Stali distribution smashes assumptions about Linux

Stali, which is built with statically linked binaries for speed and compactness, upends traditional ideas about how a Linux distribution should work

Stali distribution smashes assumptions about Linux

The first public version of Stali, a Linux distribution built to be as fast and small as possible, has been released after several years of work. This first release of the entire Stali OS fits into a 34MB ISO.

Stali stands for static Linux, with "static" referring to how all binaries in the distribution are built statically against their libraries. Any routines in the library required by the binary are copied directly into the binary itself, instead of being linked to a shared copy of the library used by multiple programs. 

Stali's project head, Anselm R. Garbe (a developer currently working at BMW, and creator of the DWM window manager), believes static linking works out better for most common use cases. The most obvious benefit is that static binaries have a smaller memory and on-disk footprint. Static binaries also claim to be faster, although there are no benchmarks as yet to show how Stali performs against other distributions.

Another claimed about static linking is that it increases the stability of the binaries in question. They're less likely to break if shared libraries are updated, since those binaries don't have dependencies on them -- something Garbe believes is good for the long-term maintainability of the system. He also claims this approach minimizes attack vectors.

Other changes to how traditional Linux distribution work are even more radical. For one, there's no package manager; instead, all updates are pulled from upstream by way of git. Also, the controversial systemd startup system isn't used; rather, Stali has its own sinit utility -- also statically linked -- that handles the job. Kernel modules aren't supported either, which is something of a requirement under static linking.

"The one major problem I can foresee is that a single driver failure could crash the whole kernel," wrote a blogger when Stali was first proposed. "But if Stali ends up using ONLY truly stable kernel releases, this could be avoided."

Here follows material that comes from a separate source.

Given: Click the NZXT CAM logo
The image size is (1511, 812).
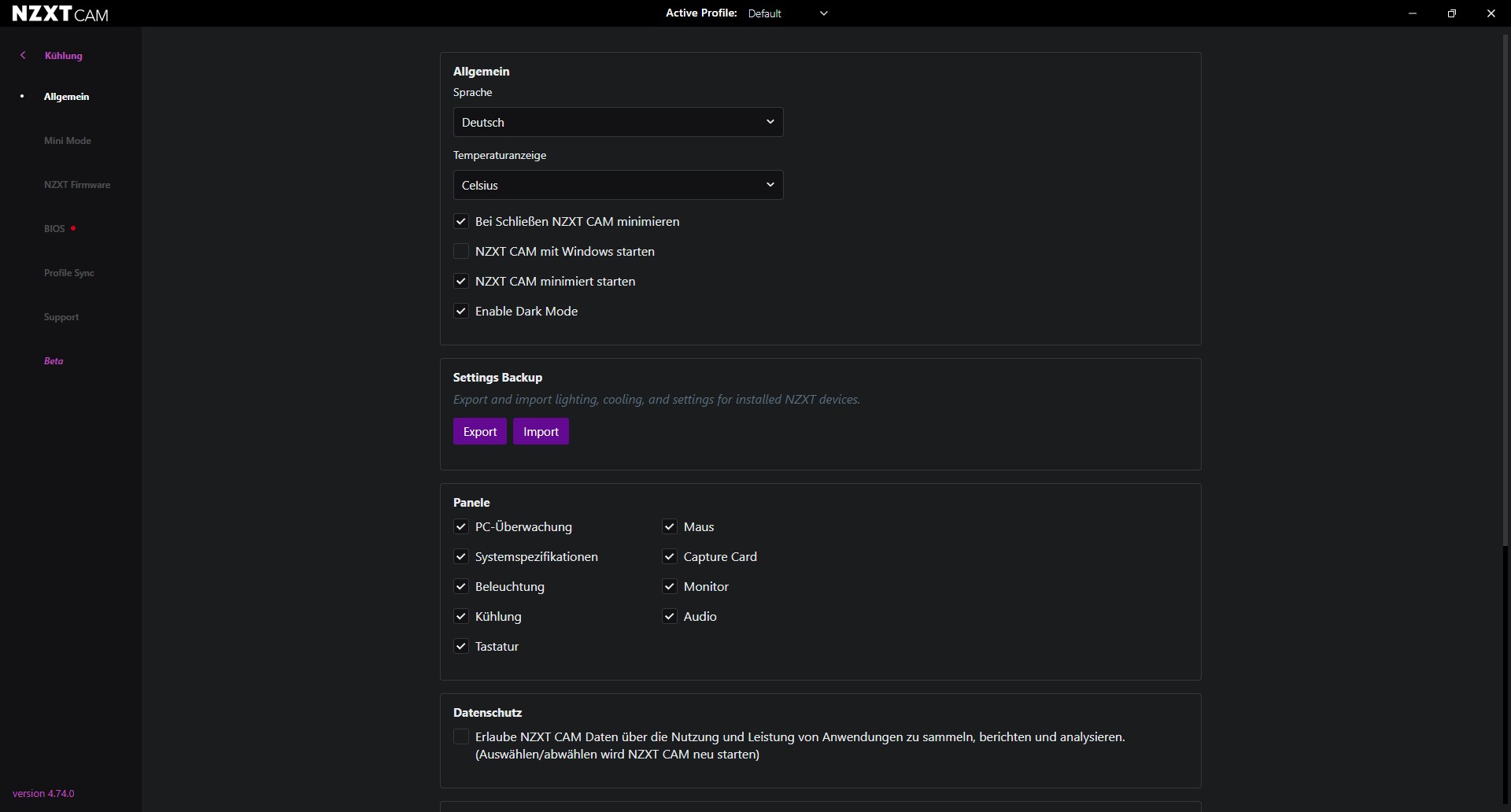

Stali amounts to a kind of proof-of-concept for breaking from long-standing Linux traditions and avoiding current fashions in Linux. The recently announced Redox OS, a Unix-like OS (not a Linux port) written from the ground up in Mozilla's Rust language, is similarly radical. Like Stali, Redox aims to make the resulting experience more secure and to discard -- or at least challenge -- some of the assumptions about how a Linux distribution must work.